Python Sentiment Analysis of YouTube Comments

YouTube removed public dislikes from videos last year, the change has been controversial, but does it matter?

Last year, YouTube removed a long-standing feature on the platform: public dislike counts. This decision was controversial to say the least. YouTube tested this feature with select accounts throughout 2021 and started to roll out the change officially beginning November 10 of that year. The company justified this change by claiming in both a blog post and a video that the number of dislikes did not seriously affect the number of views on videos and that removing the public dislike counter greatly decreased “dislike attacks.”

However, not everyone agreed with YouTube’s reasoning.

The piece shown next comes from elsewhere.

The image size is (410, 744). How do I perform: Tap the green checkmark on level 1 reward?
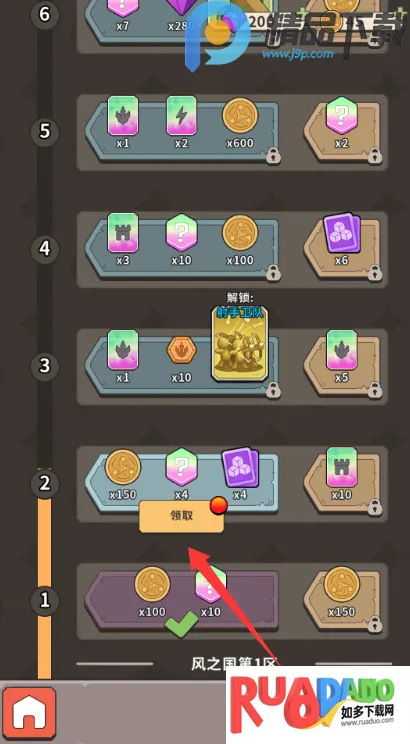click(181, 624)
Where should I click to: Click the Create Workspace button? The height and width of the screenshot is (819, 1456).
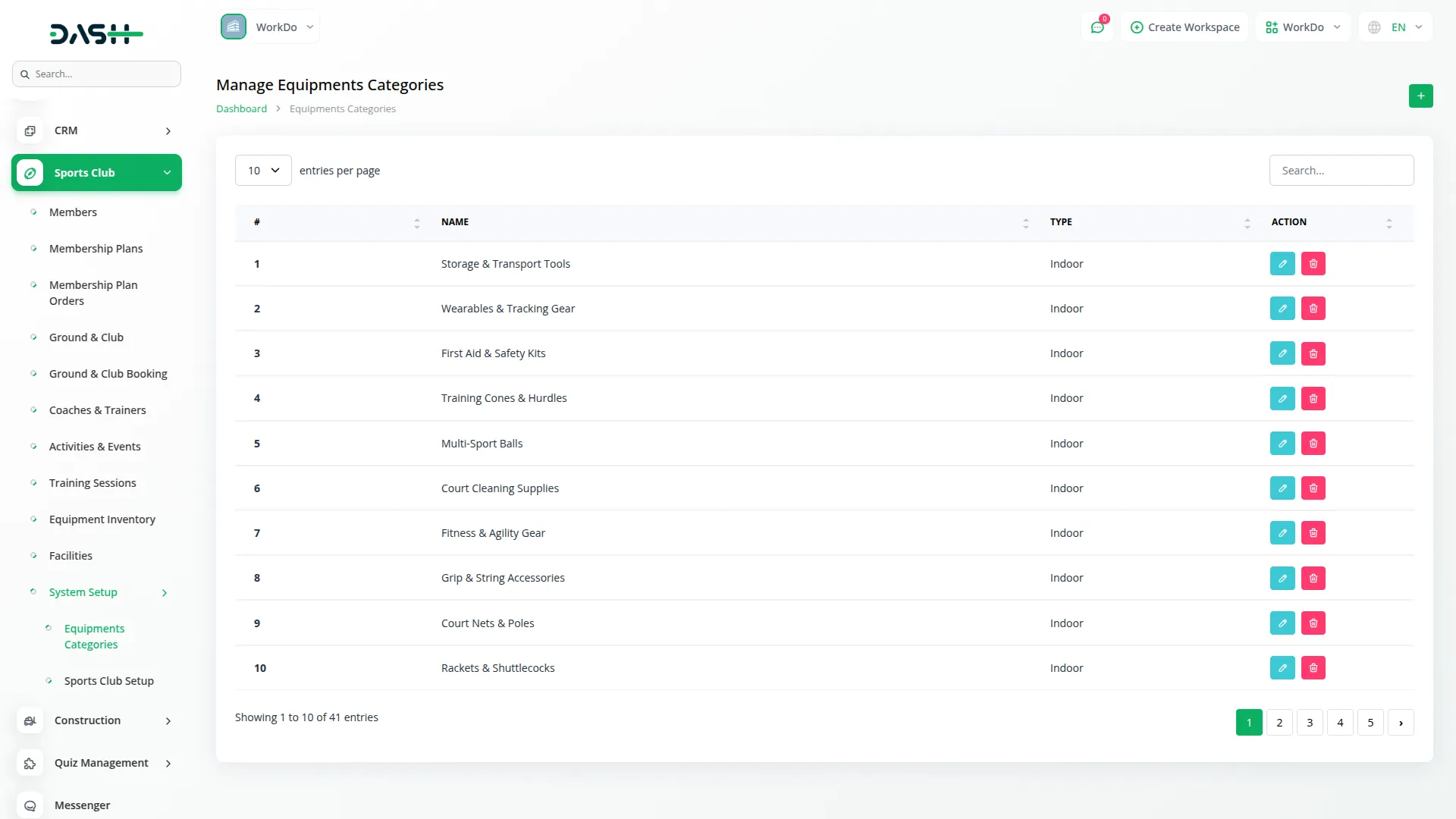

Lots of people posted opinions, arguing that the change made it difficult for users to discern the usefulness of how-to tutorial videos. YouTube has become a powerful tool for developers, and how-to videos are widely used by developers to troubleshoot and practice new skills. Many suggest that removing the dislike count has forced users to watch multiple videos to find appropriate how-to videos, wasting valuable time which could have previously been saved by simply viewing the dislike counter.

To fix the problem, some suggested reading the comments to judge how useful the video was based on how others responded to it. For this reason, I wanted to answer the question: Does the general sentiment in the comments of a video affect the video’s view count?

Comment Collection

To answer this question, I wrote a Python script using the Selenium Python package to automate the Chrome browser and scroll down a few times on the YouTube Trending page. I did this on a browser that was not logged in to simulate the experience of a YouTube user without any watch history.

After the script scrolled down a few times, it collected all video links, excluding YouTube Shorts, that were visible on the trending page. I then used Google’s YouTube API to collect 100 comments from each video. In total, I collected about 8,000 comments from 80 different videos that were trending on October 18, 2022.

Python sentiment analysis can be done using several pip packages (which are basically add-ons to Python). I chose to use the vaderSentiment Python Package to categorize comments as positive, negative, or neutral. The model provided a compound popularity score between -1 and 1, with -1 being overwhelmingly negative, 1 being overwhelmingly positive, and 0 being neutral. To check how accurate the vaderSentiment model was, an independent coder and I hand-classified 30 comments that were randomly selected using a random number generator. We classified these comments as either positive, negative, or neutral and compared the results to the vaderSentiment model’s results.

Evaluation of the vaderSentiment Model

Unfortunately, the Python sentiment analysis only agreed with the human raters about 67% of the time, with a Cohen’s kappa score of 0.379 with two different human coders. The human coders were about 87% consistent with each other, with a Cohen’s kappa of 0.708.

The fact that two human coders agreed with each other about which comments were positive only 87% of the time does suggest that it is easier to gauge public sentiment using dislike counts than by reading comments. Even though human raters were more consistent with each other than with Python sentiment analysis, I still see value in using the model to analyze many comments very quickly. A correlation between average comment sentiment and the number of views on comparable videos would suggest that users are generally using comments effectively to gauge sentiment.

Results

The graph below shows the number of views of each video on the y-axis, while the ratio of positive comments to negative comments is plotted on the x-axis. As you can see, videos with fewer negative comments and more positive comments do tend to get more views.

Graph of negative/positive comment ratio vs number of views, graph shows a more concentrate cluster of data points as the number of negative comments compared with negative comments approaches zero less negative comments generally tend to get more views.

These results give at least a little support to YouTube’s claim that you can gauge the usefulness of a video based on the comments. Logic would tell us that less useful videos tend to get fewer views and more negative comments. However, this analysis would be better served by collecting more and more varied videos. The videos I collected for this Python sentiment analysis were all from the trending page, and they did tend to be positive. In the future, collecting all of the videos connected to a specific hashtag or query, such as “How to change a tire,” could be beneficial.

As is, we can take YouTube’s word for it that simply reading a few comments can help you decide which video to watch. I’m still a little skeptical, but it is certainly an interesting topic in the constant spread of negativity through social media. However, taking the time to read comments makes using YouTube as a troubleshooting tool for developers more time intensive. Developers should consider using automated sentiment analysis to analyze the usefulness of videos. At the very least, this saves them the time of reading the comments.